+++ Data records

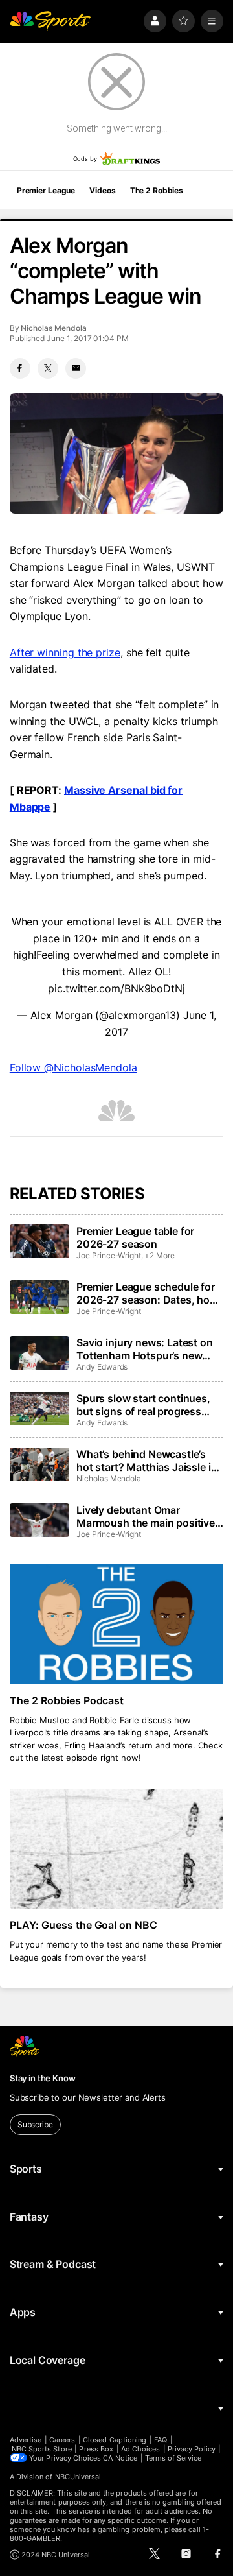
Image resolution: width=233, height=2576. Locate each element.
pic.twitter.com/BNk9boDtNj (116, 988)
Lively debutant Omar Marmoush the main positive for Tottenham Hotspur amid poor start (145, 1516)
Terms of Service (173, 2458)
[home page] (50, 21)
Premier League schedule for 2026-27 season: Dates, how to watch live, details (147, 1293)
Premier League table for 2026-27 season (135, 1237)
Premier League (46, 190)
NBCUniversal (78, 2476)
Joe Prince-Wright (108, 1255)
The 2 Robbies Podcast (67, 1700)
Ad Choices (141, 2448)
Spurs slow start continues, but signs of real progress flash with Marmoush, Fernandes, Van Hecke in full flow (145, 1405)
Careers (62, 2439)
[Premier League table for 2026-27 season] (39, 1241)
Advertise (26, 2439)
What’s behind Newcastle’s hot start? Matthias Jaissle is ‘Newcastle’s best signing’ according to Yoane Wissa (146, 1460)
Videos (102, 190)
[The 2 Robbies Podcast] (116, 1624)
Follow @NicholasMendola (73, 1067)
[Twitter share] (48, 368)
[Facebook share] (20, 368)
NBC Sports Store (42, 2448)
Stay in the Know (43, 2078)
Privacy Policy (192, 2448)
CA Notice (120, 2458)
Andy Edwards (102, 1367)
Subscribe (35, 2124)
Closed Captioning (114, 2439)
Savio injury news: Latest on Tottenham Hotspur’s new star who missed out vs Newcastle (144, 1349)
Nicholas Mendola (53, 328)
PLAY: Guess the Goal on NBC (84, 1924)
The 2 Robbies (156, 190)
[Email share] (75, 368)
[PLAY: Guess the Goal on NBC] (116, 1849)
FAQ (160, 2439)
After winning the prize (65, 652)
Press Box (96, 2448)
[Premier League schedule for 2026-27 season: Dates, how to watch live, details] (39, 1297)
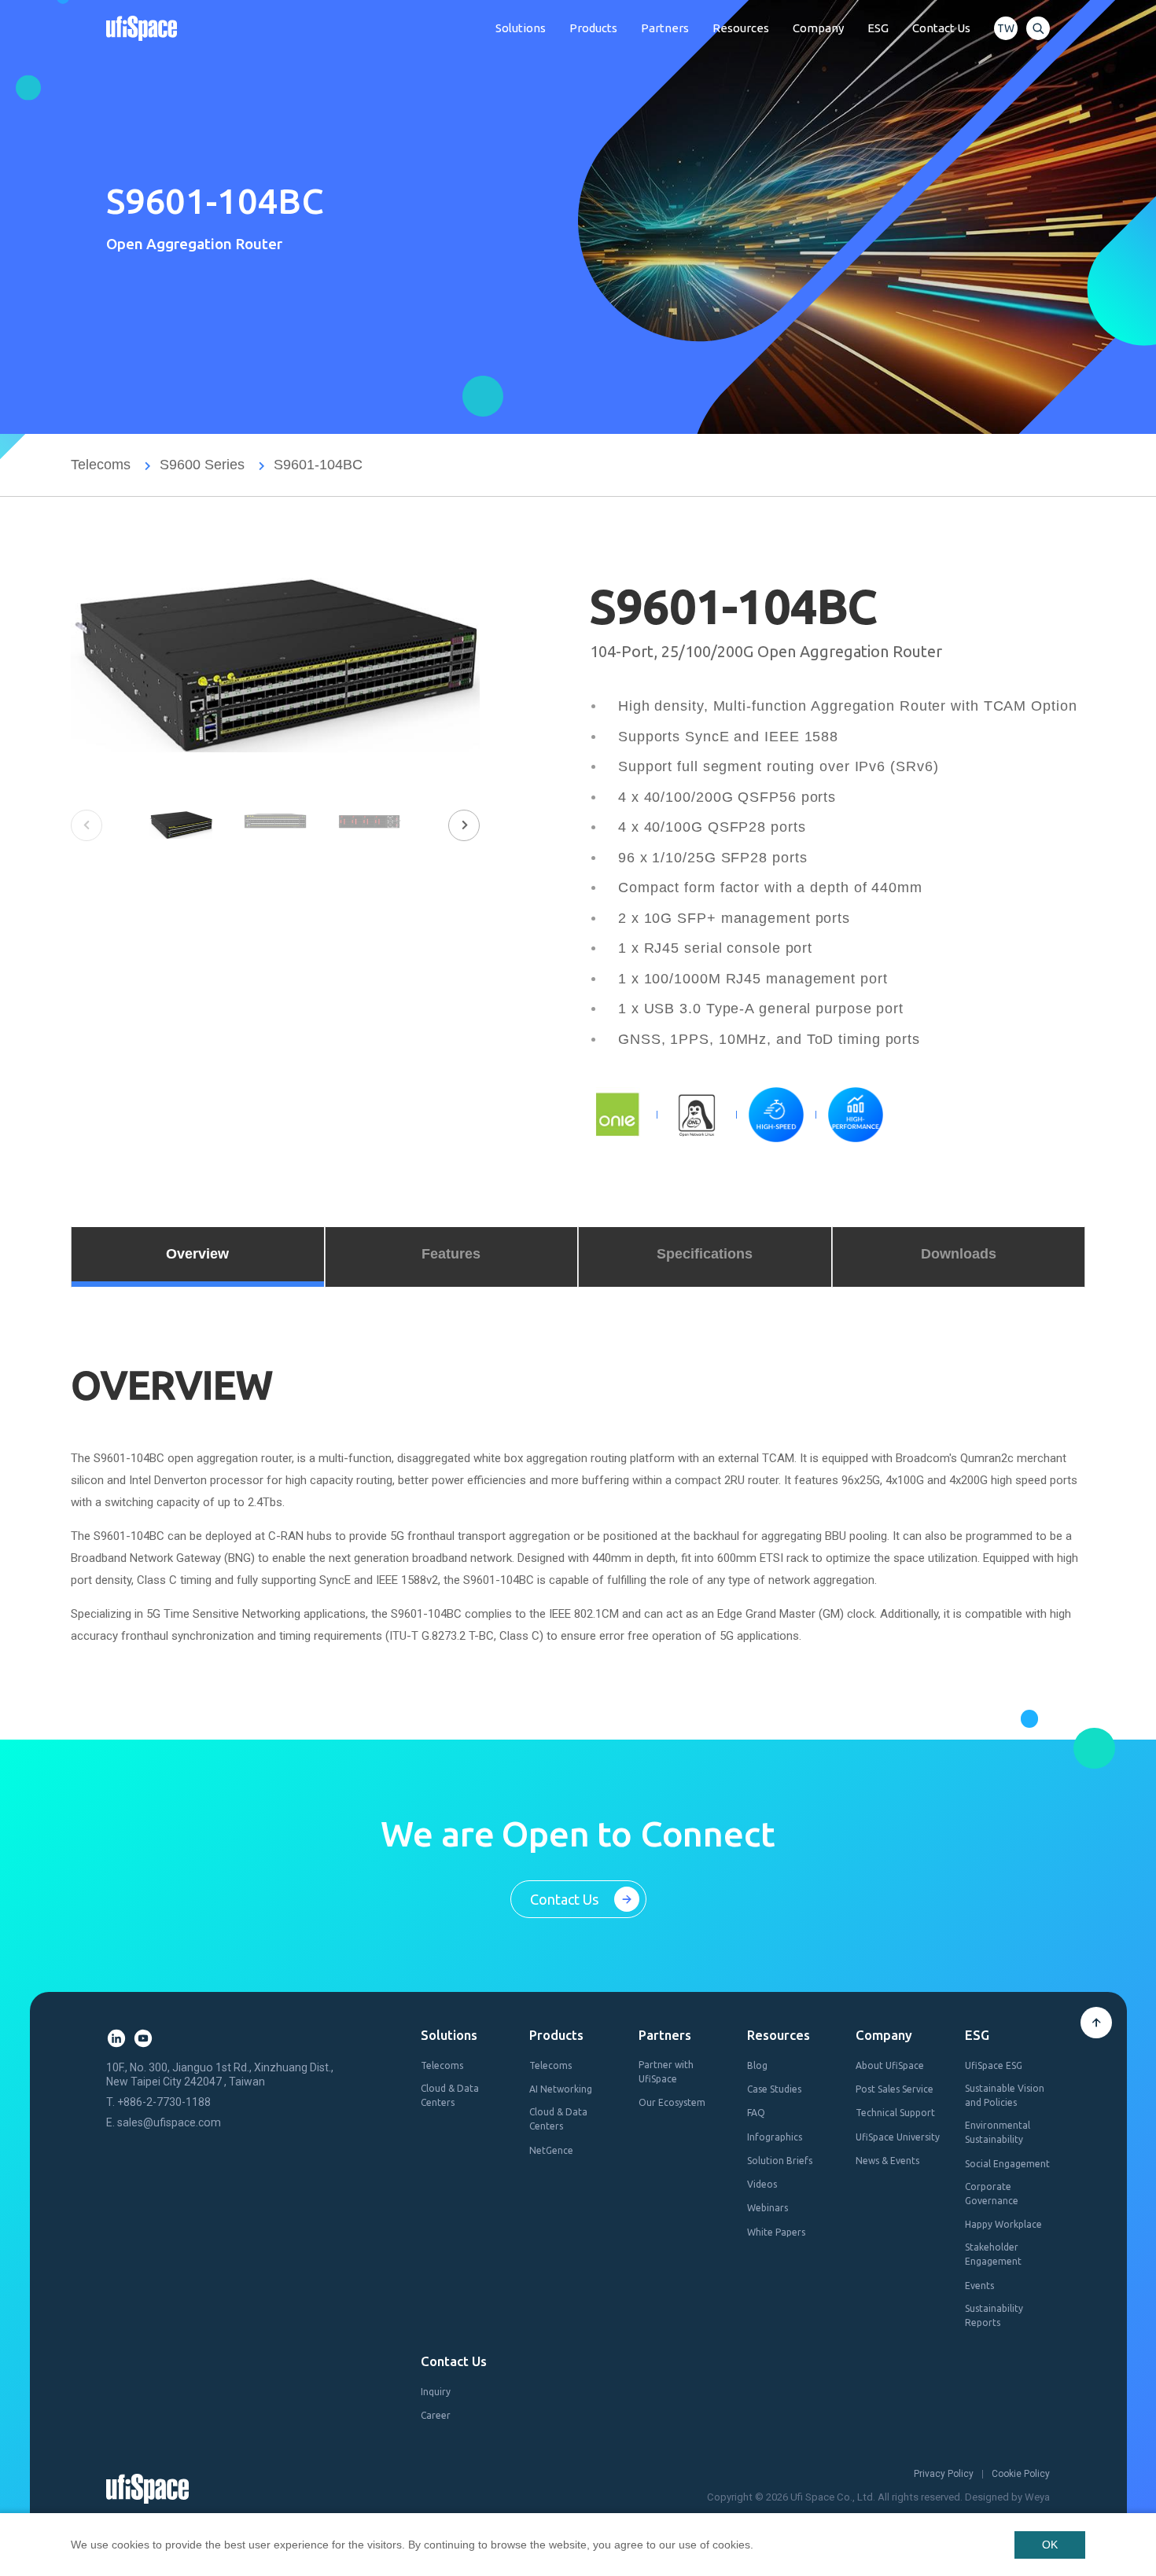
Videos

++++++

Task goal =>
Reproduce word for word the material above, starting with the line that has "Lively debutant Omar" and stopping after the line that has "Privacy Policy (192, 2448)".

Task response =>
Lively debutant Omar Marmoush the main positive for Tottenham Hotspur amid poor start (145, 1516)
Terms of Service (173, 2458)
[home page] (50, 21)
Premier League schedule for 2026-27 season: Dates, how to watch live, details (147, 1293)
Premier League table for 2026-27 season (135, 1237)
Premier League (46, 190)
NBCUniversal (78, 2476)
Joe Prince-Wright (108, 1255)
The 2 Robbies Podcast (67, 1700)
Ad Choices (141, 2448)
Spurs slow start continues, but signs of real progress flash with Marmoush, Fernandes, Van Hecke in full flow (145, 1405)
Careers (62, 2439)
[Premier League table for 2026-27 season] (39, 1241)
Advertise (26, 2439)
What’s behind Newcastle’s hot start? Matthias Jaissle is ‘Newcastle’s best signing’ according to Yoane Wissa (146, 1460)
Videos (102, 190)
[The 2 Robbies Podcast] (116, 1624)
Follow @NicholasMendola (73, 1067)
[Twitter share] (48, 368)
[Facebook share] (20, 368)
NBC Sports Store (42, 2448)
Stay in the Know (43, 2078)
Privacy Policy (192, 2448)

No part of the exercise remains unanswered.